* Goal of the exercise:
Copy every line of the listing from the line containing "You are a GUI" down to the line containing "point(111,11)", with both of those lines included. Keep each character as it stands, but leave out the pictures.

* Provided entries:
——

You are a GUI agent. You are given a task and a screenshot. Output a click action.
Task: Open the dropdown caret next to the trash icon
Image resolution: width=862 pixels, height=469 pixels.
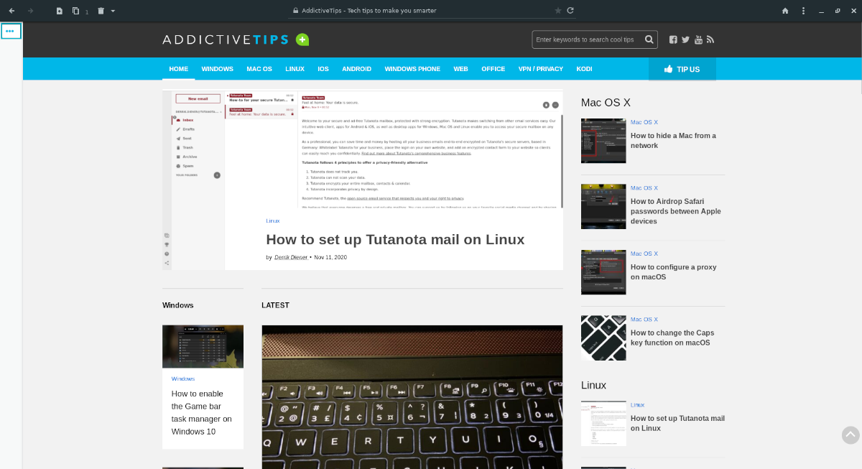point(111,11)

——

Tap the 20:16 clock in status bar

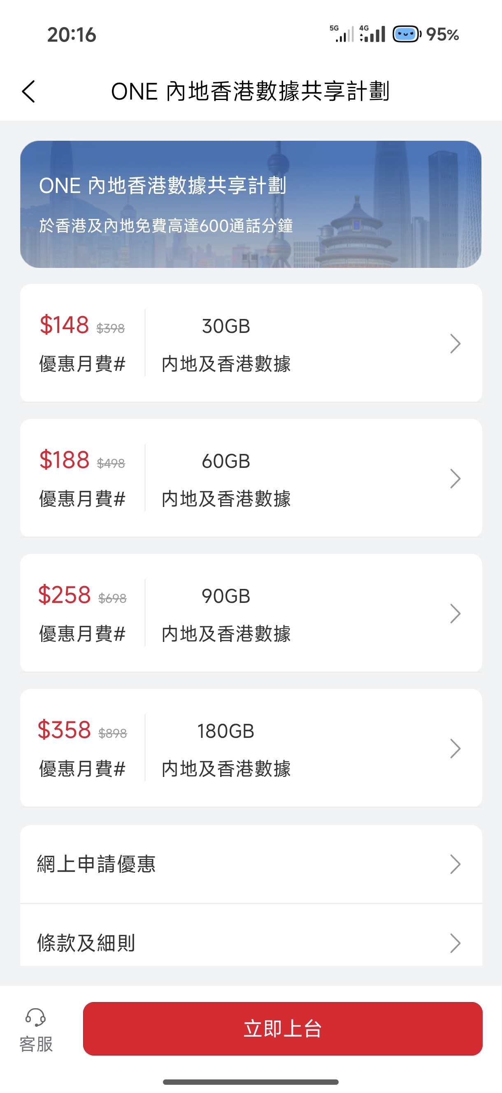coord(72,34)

——

* Exercise result:
You are a GUI agent. You are given a task and a screenshot. Output a click action.
Task: Open the dropdown caret next to the trash icon
Image resolution: width=862 pixels, height=469 pixels.
point(111,11)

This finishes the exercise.